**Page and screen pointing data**
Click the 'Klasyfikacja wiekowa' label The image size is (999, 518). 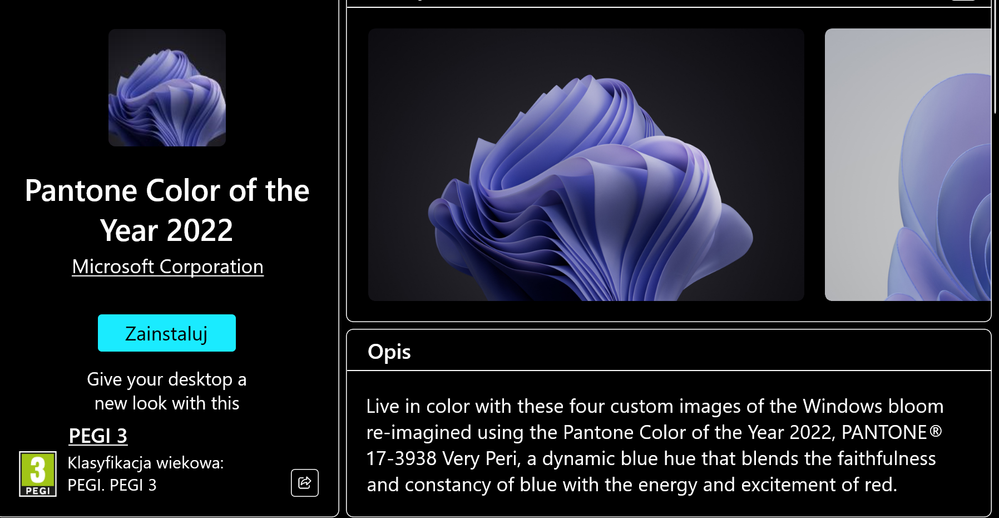145,463
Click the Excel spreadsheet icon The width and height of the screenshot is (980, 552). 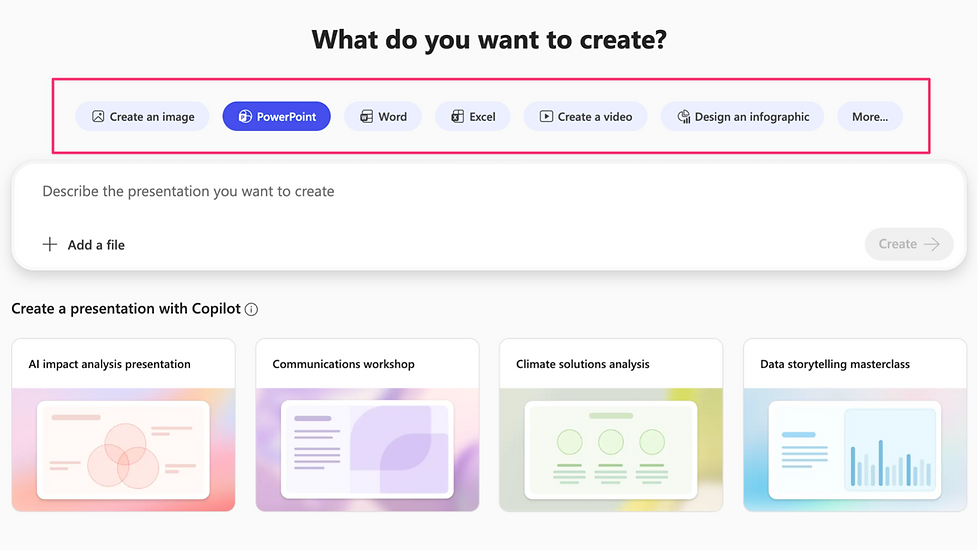[x=458, y=116]
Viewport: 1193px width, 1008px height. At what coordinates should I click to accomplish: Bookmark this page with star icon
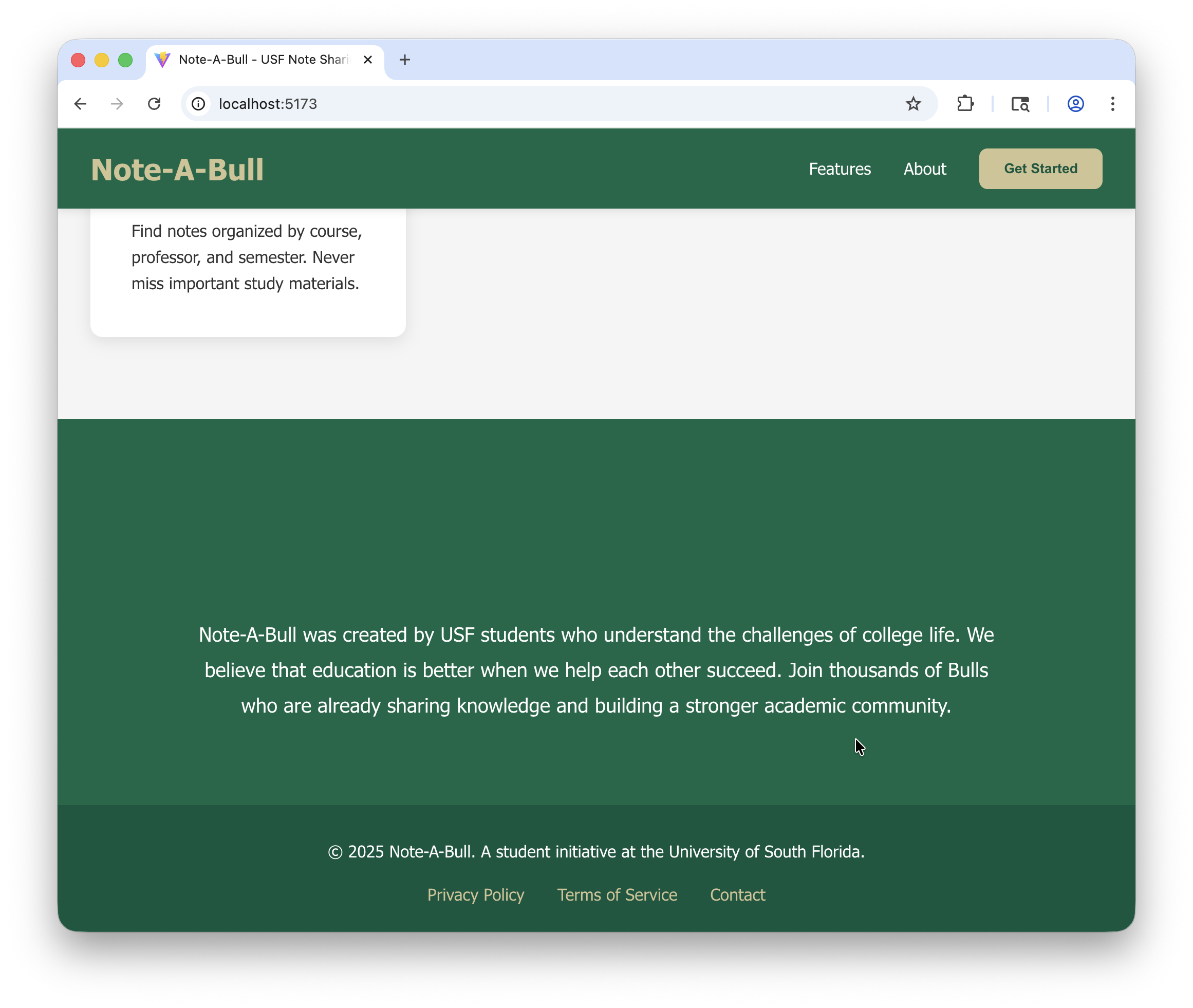tap(913, 104)
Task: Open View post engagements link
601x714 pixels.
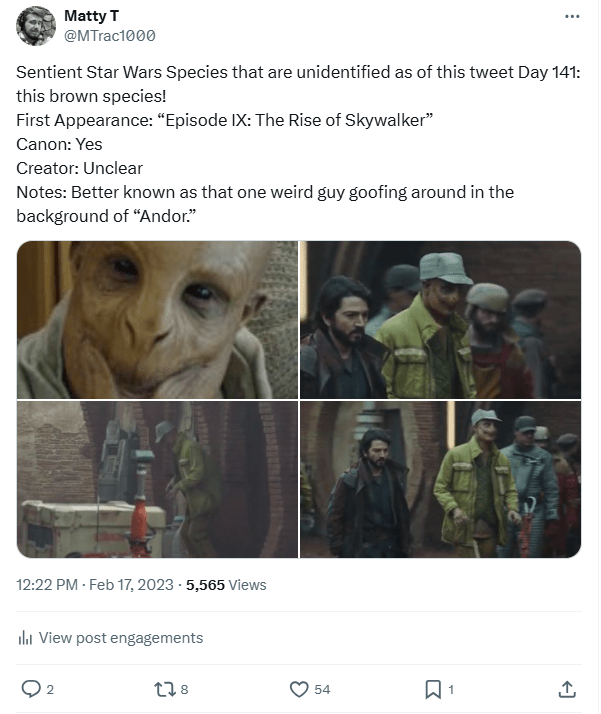Action: [121, 638]
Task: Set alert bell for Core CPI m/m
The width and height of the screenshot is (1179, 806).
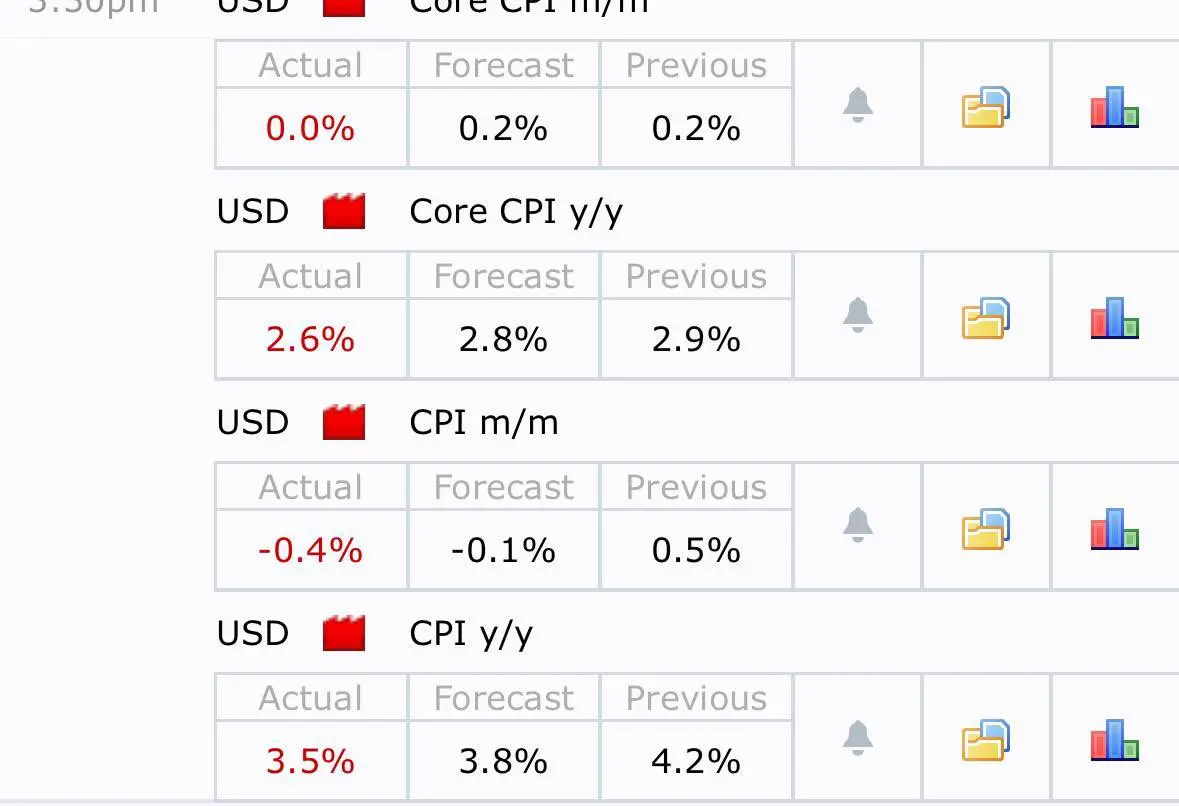Action: [x=858, y=105]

**Given exercise**
Write out again everything from the line containing "Task: Open View post engagements link" down to the end of the items, including the requests, but increase every coordinate in the answers by 123. Leave the pictures out of your answer.

**Solution below**
Task: Open View post engagements link
601x714 pixels.
Action: [244, 761]
Task: Set alert bell for Core CPI m/m
The width and height of the screenshot is (1179, 806).
Action: [x=981, y=228]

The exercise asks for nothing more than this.